[Supplied entries]

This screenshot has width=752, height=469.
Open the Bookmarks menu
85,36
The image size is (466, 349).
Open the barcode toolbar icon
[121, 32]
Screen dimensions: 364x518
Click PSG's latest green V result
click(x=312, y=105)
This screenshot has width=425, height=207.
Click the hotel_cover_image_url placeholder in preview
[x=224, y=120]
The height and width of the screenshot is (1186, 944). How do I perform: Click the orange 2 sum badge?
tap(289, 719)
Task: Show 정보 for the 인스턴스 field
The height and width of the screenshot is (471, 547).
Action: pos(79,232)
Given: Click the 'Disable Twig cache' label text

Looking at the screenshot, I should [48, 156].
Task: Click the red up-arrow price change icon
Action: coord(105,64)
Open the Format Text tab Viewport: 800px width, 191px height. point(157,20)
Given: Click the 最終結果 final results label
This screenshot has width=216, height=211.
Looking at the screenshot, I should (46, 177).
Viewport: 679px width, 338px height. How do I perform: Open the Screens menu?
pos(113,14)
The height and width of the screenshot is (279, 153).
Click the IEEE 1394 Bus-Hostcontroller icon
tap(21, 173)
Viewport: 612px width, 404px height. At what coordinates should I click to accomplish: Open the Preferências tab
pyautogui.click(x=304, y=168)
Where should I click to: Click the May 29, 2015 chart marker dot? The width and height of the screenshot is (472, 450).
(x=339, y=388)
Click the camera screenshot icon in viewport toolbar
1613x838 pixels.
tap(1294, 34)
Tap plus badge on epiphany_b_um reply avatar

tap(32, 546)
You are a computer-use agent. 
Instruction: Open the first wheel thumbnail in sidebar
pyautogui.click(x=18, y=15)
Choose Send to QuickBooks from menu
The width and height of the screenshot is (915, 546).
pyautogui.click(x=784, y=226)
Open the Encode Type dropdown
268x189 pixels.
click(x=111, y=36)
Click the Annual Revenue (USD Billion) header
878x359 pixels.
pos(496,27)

[/Supplied entries]

Every entry is to be restated word for word, with nothing dropped.

This screenshot has width=752, height=469.
Open the Bookmarks menu
85,36
The image size is (466, 349).
Open the barcode toolbar icon
[121, 32]
Screen dimensions: 364x518
Click PSG's latest green V result
click(x=312, y=105)
This screenshot has width=425, height=207.
Click the hotel_cover_image_url placeholder in preview
[x=224, y=120]
The height and width of the screenshot is (1186, 944). How do I perform: Click the orange 2 sum badge?
tap(289, 719)
Task: Show 정보 for the 인스턴스 field
The height and width of the screenshot is (471, 547).
Action: pos(79,232)
Given: Click the 'Disable Twig cache' label text

Looking at the screenshot, I should [48, 156].
Task: Click the red up-arrow price change icon
Action: coord(105,64)
Open the Format Text tab Viewport: 800px width, 191px height. point(157,20)
Given: Click the 最終結果 final results label
This screenshot has width=216, height=211.
Looking at the screenshot, I should (46, 177).
Viewport: 679px width, 338px height. How do I perform: Open the Screens menu?
pos(113,14)
The height and width of the screenshot is (279, 153).
Click the IEEE 1394 Bus-Hostcontroller icon
tap(21, 173)
Viewport: 612px width, 404px height. At what coordinates should I click to accomplish: Open the Preferências tab
pyautogui.click(x=304, y=168)
Where should I click to: Click the May 29, 2015 chart marker dot? The width and height of the screenshot is (472, 450).
(x=339, y=388)
Click the camera screenshot icon in viewport toolbar
1613x838 pixels.
tap(1294, 34)
Tap plus badge on epiphany_b_um reply avatar

tap(32, 546)
You are a computer-use agent. 
Instruction: Open the first wheel thumbnail in sidebar
pyautogui.click(x=18, y=15)
Choose Send to QuickBooks from menu
The width and height of the screenshot is (915, 546).
pyautogui.click(x=784, y=226)
Open the Encode Type dropdown
268x189 pixels.
click(x=111, y=36)
Click the Annual Revenue (USD Billion) header
878x359 pixels.
pos(496,27)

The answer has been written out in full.